CVE-2009-3080

Name of the Vulnerable Software and Affected Versions Red Hat Enterprise Linux kernel versions 2.4.21 openSUSE kernel-ps3-debuginfo (affected versions not specified) openSUSE kernel-ps3-debugsource (affected versions not specified) Linux kernel versions prior to 2.6.32-rc8

Description The issue involves multiple vulnerabilities in the kernel packages of various Linux distributions, including Red Hat Enterprise Linux and openSUSE. These vulnerabilities can be exploited remotely, potentially leading to disruptions in the availability, confidentiality, and integrity of protected information. In the Linux kernel, a specific vulnerability is related to an array index error in the gdth read event function, which can be exploited by local users to cause a denial of service or possibly gain privileges via a negative event index in an IOCTL request.
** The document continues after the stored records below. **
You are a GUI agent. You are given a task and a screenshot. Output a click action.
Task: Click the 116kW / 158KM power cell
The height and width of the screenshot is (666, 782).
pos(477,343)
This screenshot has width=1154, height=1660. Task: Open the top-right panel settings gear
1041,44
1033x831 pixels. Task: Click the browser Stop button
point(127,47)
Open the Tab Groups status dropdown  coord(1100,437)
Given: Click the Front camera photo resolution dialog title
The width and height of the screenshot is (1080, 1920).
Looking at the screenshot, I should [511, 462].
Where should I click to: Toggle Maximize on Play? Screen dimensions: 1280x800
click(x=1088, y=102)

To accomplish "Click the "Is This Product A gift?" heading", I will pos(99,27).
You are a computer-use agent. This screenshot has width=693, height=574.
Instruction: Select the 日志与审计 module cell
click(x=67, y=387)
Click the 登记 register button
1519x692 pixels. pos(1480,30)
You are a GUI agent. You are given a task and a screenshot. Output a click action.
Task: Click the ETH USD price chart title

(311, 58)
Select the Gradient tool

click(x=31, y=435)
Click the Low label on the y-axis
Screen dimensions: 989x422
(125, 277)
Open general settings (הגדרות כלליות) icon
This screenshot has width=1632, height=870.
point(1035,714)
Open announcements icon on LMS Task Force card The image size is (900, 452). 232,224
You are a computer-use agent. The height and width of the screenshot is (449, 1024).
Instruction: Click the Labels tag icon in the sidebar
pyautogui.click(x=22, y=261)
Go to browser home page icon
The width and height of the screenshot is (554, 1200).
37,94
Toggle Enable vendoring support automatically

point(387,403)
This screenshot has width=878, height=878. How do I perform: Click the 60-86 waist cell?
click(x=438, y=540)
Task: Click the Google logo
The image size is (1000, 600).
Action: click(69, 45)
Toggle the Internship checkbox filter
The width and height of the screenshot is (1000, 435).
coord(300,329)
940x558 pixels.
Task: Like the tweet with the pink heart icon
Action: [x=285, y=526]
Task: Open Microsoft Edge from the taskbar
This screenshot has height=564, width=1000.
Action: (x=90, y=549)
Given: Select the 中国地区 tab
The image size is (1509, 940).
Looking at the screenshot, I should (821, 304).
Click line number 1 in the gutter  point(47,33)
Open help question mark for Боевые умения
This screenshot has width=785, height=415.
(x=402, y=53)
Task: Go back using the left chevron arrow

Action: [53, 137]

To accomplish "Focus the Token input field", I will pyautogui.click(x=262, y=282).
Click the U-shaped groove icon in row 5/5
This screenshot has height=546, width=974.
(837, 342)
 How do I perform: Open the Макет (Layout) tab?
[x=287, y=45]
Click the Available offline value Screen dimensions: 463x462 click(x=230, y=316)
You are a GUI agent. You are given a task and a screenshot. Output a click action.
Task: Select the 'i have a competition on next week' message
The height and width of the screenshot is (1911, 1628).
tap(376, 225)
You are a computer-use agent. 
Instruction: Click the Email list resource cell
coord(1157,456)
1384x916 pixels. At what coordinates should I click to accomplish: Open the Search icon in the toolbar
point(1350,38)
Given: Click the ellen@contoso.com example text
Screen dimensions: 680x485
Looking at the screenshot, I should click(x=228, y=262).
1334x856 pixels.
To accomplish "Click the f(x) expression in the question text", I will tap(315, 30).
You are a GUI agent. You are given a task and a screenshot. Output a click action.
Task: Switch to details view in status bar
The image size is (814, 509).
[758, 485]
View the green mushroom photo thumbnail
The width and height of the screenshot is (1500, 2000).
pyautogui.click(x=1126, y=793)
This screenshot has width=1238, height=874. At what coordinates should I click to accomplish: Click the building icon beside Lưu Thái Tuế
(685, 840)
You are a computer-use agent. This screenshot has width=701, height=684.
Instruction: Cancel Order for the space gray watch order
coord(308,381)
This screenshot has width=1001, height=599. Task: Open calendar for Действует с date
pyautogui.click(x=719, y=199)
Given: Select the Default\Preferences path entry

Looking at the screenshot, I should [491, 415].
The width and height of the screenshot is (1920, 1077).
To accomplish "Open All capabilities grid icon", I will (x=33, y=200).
Recommendations For Red Hat Enterprise Linux kernel version 2.4.21, update to a version that includes the necessary security patches. For openSUSE kernel-ps3-debuginfo and kernel-ps3-debugsource, there is no information about a newer version that contains a fix for this vulnerability. For Linux kernel versions prior to 2.6.32-rc8, update to version 2.6.32-rc8 or later to resolve the issue. As a temporary workaround, consider restricting access to the gdth read event function in the Linux kernel until a patch is available.